Natuurlijk is er door de jaren wel veel veranderd aan de wijze waarop het ceremonieel naar buiten komt. Gemotoriseerde escortes waren in de 19de-eeuw vanzelfsprekend niet aan de orde. Ook de route waarlangs de rouwstoet van Den Haag naar Delft ging, was een andere dan bij voorgaande uitvaarten. Daarnaast was de inzet van de verschillende krijgsmachtonderdelen bij de uitvaart sterk verschillend in vergelijking met voorgaande begrafenissen. Van sommige onderdelen gaat de betrokkenheid bij koninklijke begrafenissen verder terug dan bij anderen, wat de huidige inzet wellicht kan verklaren.
Alle krijgsmachtonderdelen leverden voor de uitvaart van Prins Claus een aanzienlijke bijdrage aan het militair ceremonieel. Naarmate de voorbereidingen toenamen, nam ook het aantal deelnemende militairen toe. Op de dag van de uitvaart zelf leverden zo’n 9000 militairen hun bijdrage. Ongeveer de helft van deze militairen was afkomstig van de Koninklijke Landmacht. Koninklijke Luchtmacht en Koninklijke Marine leverden ieder meer dan 2000 militairen.

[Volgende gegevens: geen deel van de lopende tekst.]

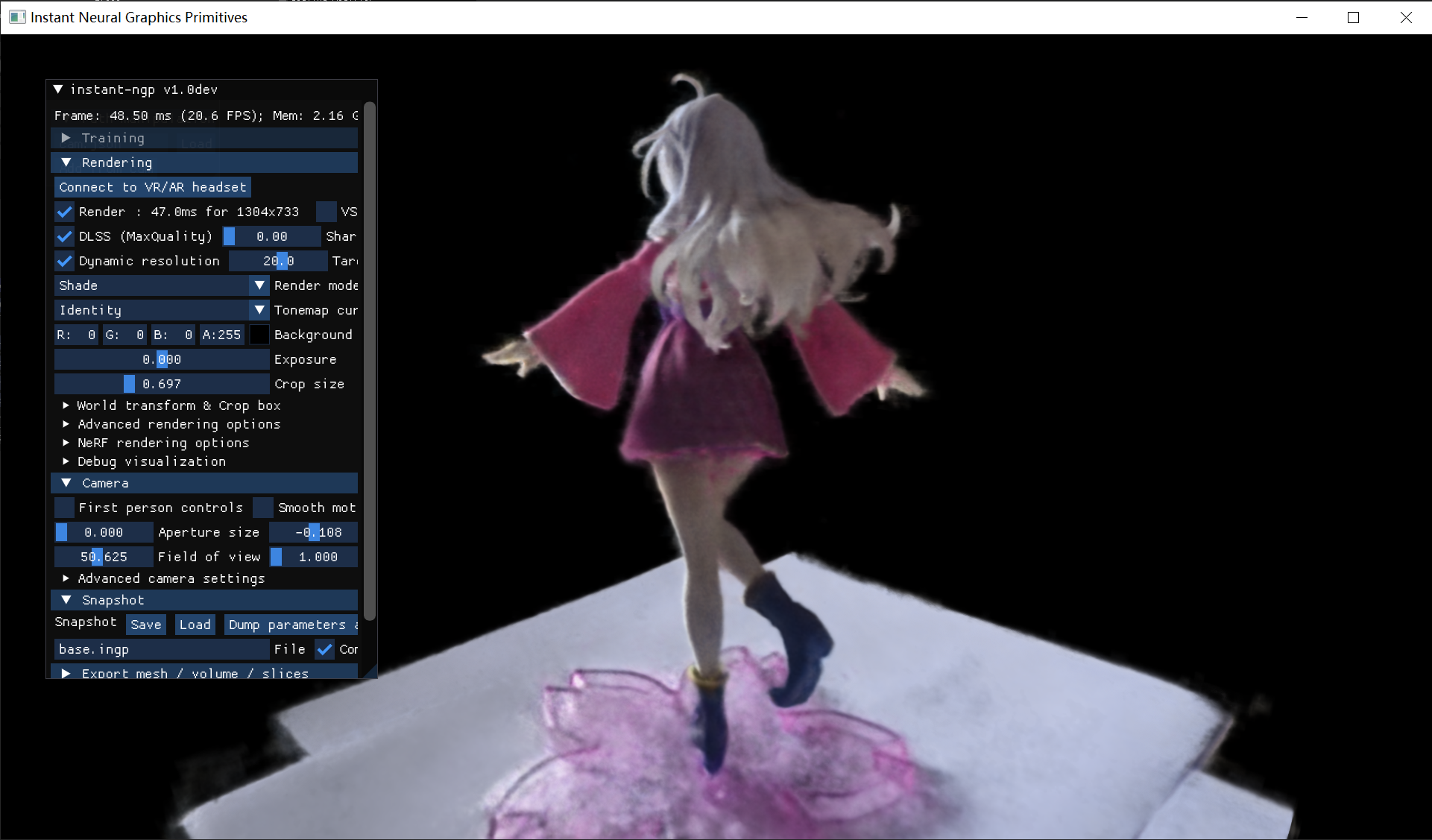The height and width of the screenshot is (840, 1432).
Task: Click Connect to VR/AR headset button
Action: click(x=152, y=187)
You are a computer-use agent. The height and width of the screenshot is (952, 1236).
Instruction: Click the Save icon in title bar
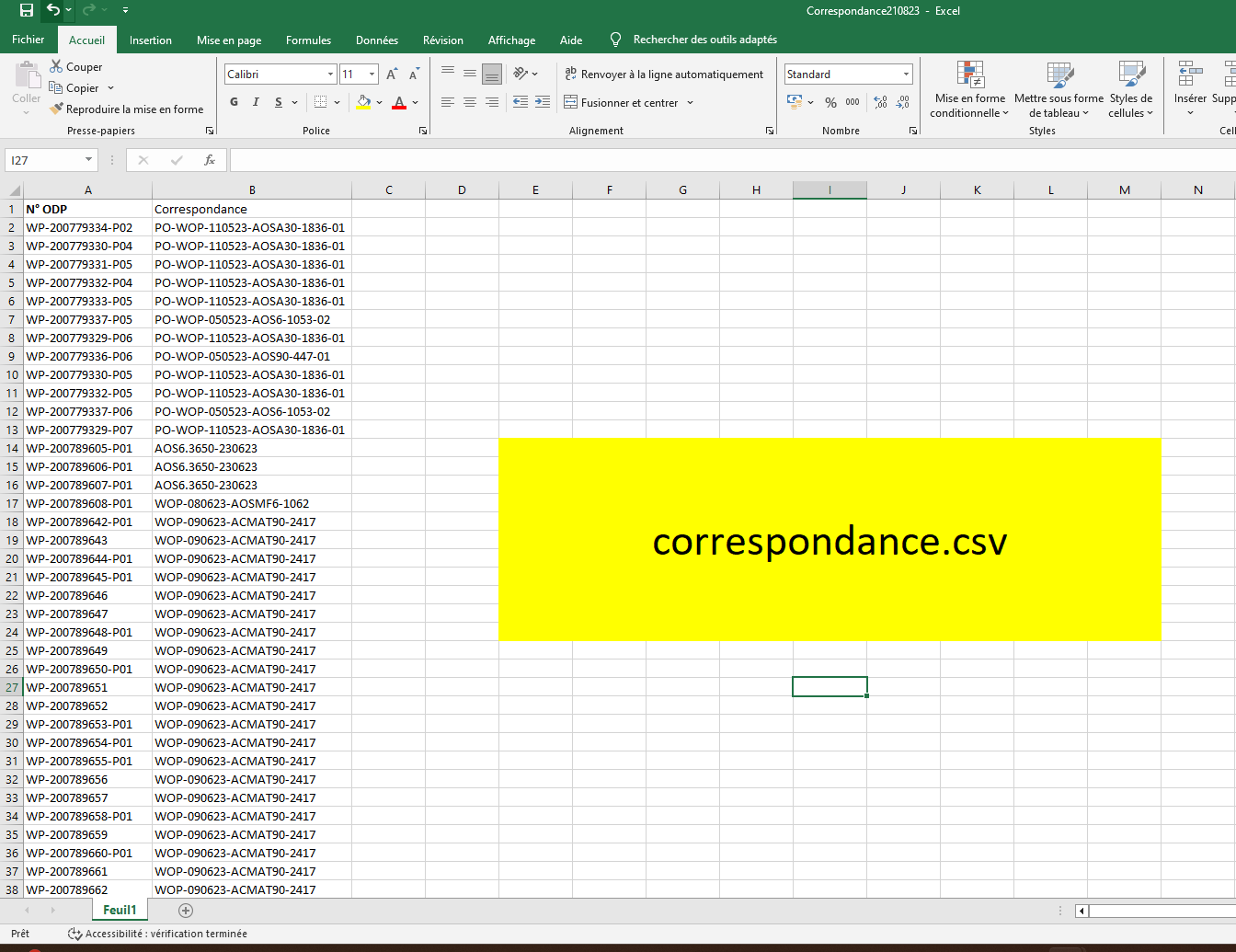[x=27, y=10]
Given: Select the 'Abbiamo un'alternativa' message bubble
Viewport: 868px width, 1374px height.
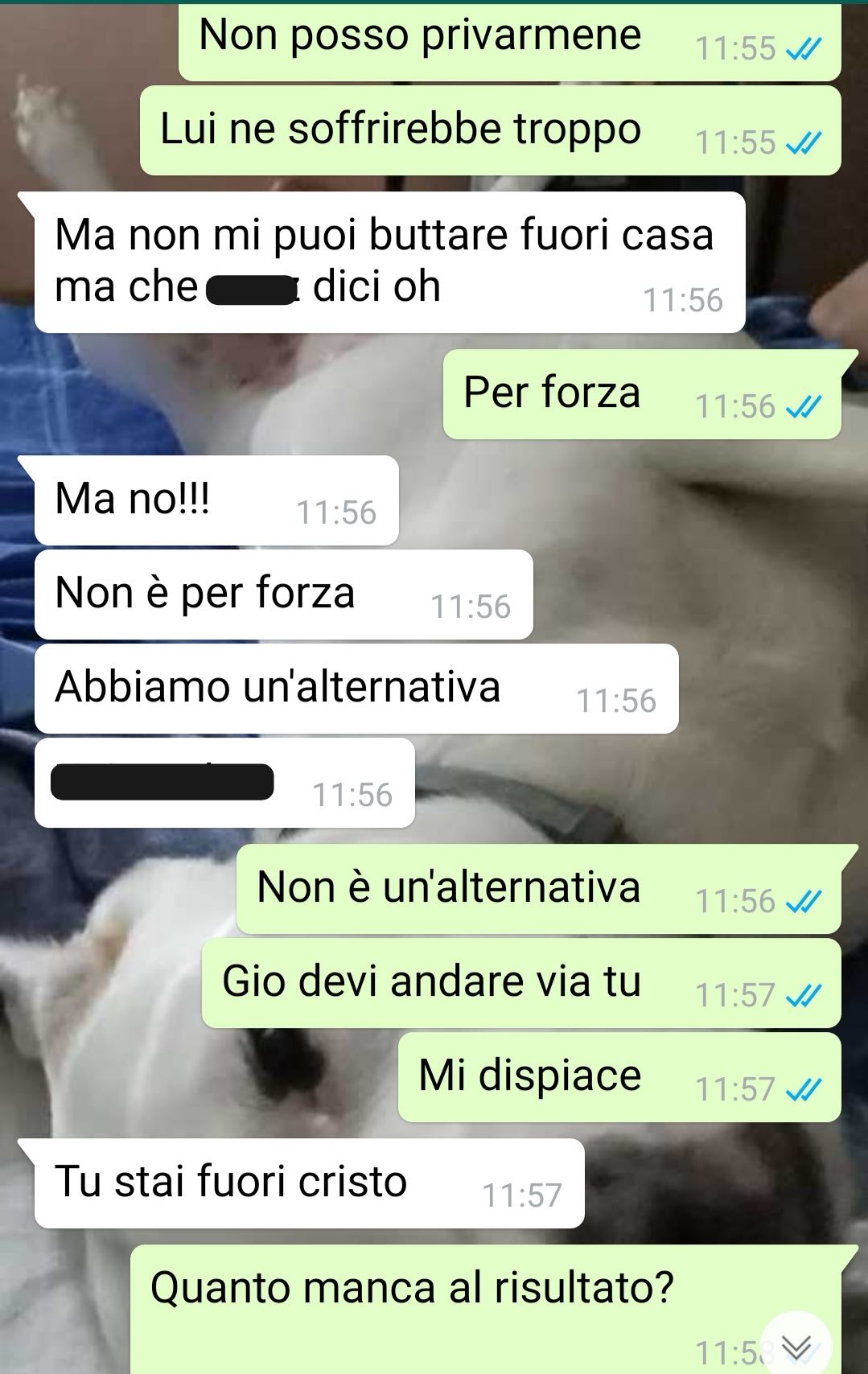Looking at the screenshot, I should (x=356, y=689).
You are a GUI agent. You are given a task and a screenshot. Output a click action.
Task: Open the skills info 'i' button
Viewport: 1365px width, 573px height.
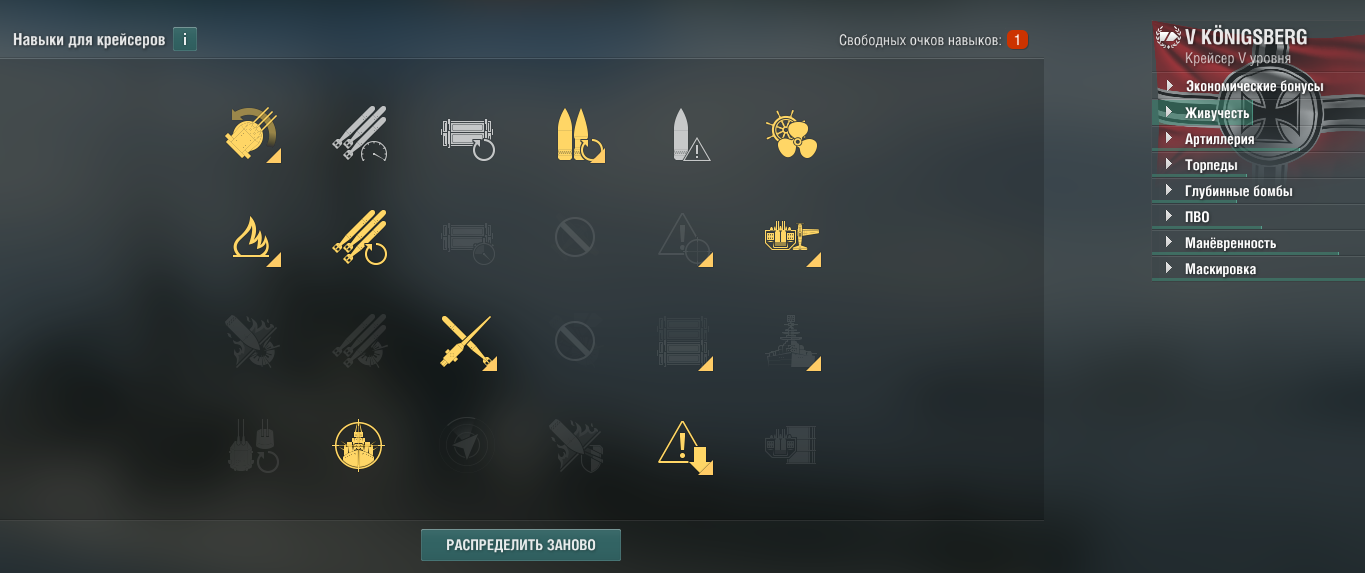click(x=185, y=40)
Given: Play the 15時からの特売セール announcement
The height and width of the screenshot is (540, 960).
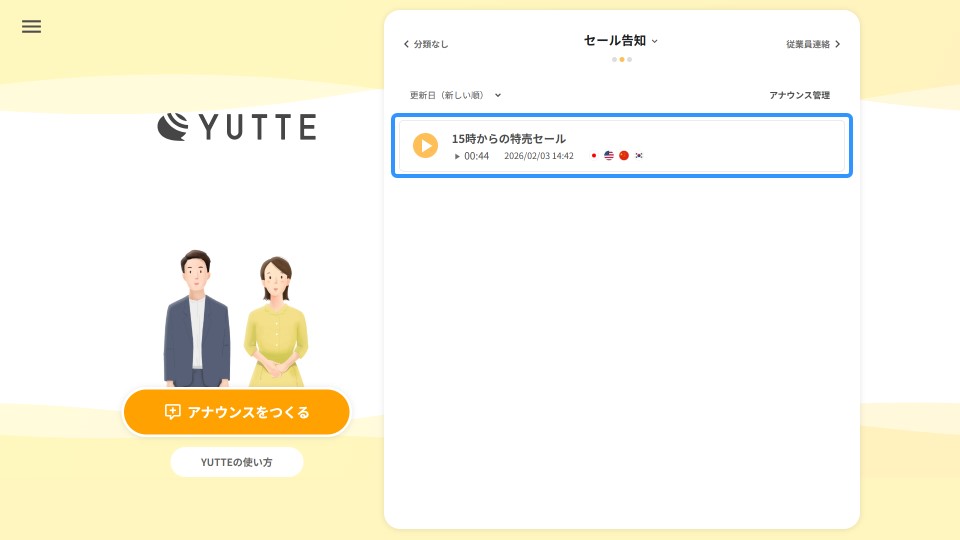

Ook de Koninklijke Marechaussee leverde een aanzienlijke bijdrage, onder andere in de begeleiding van de stoet of andere bewegingen.
Bijdragen verschillende krijgsmachtdelen
Koninklijke Luchtmacht
Het jongste deel van de krijgsmacht is de Koninklijke Luchtmacht. Dit onderdeel leverde ongeveer 2000 militairen, afkomstig van verschillende onderdelen. De Koninklijke Militaire School Luchtmacht leverde twee Ere Squadrons met elk honderd militairen. Deze Ere Squadrons escorteerden de uitvaartstoet, gekleed in het ceremoniële tenue. Voor de ere afzetting langs de route van het Paleis Noordeinde naar de Nieuwe Kerk in Delft leverden de Vliegbasissen Leeuwarden, Volkel, Twenthe en Gilze-Rijen enkele honderden militairen. Ook het Logistieke Centrum Koninklijke Luchtmacht, Korps Luchtmachtstaf en de Groep Geleide Wapens leverden bij elkaar zo’n 400 militairen. Alle militairen die deelnamen aan de ere afzetting waren gekleed in dagelijkstenue met gevechtslaarzen, bewapend met de Diemaco C-8. De bevelvoerend officier was uitgerust met een sabel.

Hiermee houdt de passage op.